While the British rollout of vaccines has been one of the world's fastest, with 73% of the adult population fully vaccinated, it has been fairly tardy in offering jabs to youths. There have been growing calls for the vaccination drive to be expanded following a spike in infections this summer as a result of the spread of the more transmissible delta variant and the lifting of lockdown restrictions.

Despite Wednesday's change, the UK still lags many other European countries such as France and Germany, which are offering vaccines to children aged 12 and over.

The JCVI said it will continue to keep its position under review on vaccinating under-16s without underlying health conditions or those not living with people who are immunocompromised.

Professor Jonathan Van-Tam, England's deputy chief medical officer, said there was "no time to waste" and that he expects the rollout to start in "a very short number of weeks."

Schools across the UK are closed for the summer holidays, with most reopening in early September.
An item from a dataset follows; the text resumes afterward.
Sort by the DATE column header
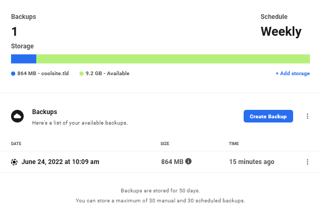 (16, 144)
However, students are set to return to schools in Scotland in the next couple of weeks.

Wei Shen Lim, the JCVI's chair, said there had been feedback from young people who want to have the choice to get a coronavirus vaccine.
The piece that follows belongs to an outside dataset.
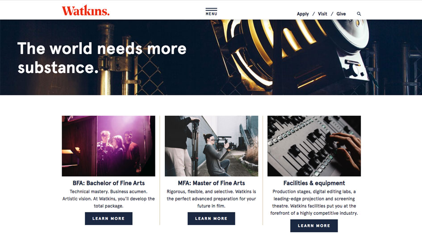Screen dimensions: 422x238
Task: Open the BFA students purple-lit photo
Action: [109, 146]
"So, they'd like to be offered the vaccine, understand the risks and potential benefits, and therefore make a choice for themselves whether they want to have it or not," he said.

The expanded rollout comes amid evidence that the vaccination drive among younger adults has slowed down in recent weeks, a trend that's prompted the British government to offer incentives, such as discounts and even free slices of pizza to persuade young people to roll up their sleeves and get the shot.

There are many younger people who have opted against getting a jab because the evidence is clear that they are much less likely to get anything more than mild symptoms of COVID-19.

"I would just urge all families thinking about this across the country to listen to the JCVI," British Prime Minister Boris Johnson said while on a visit to Scotland.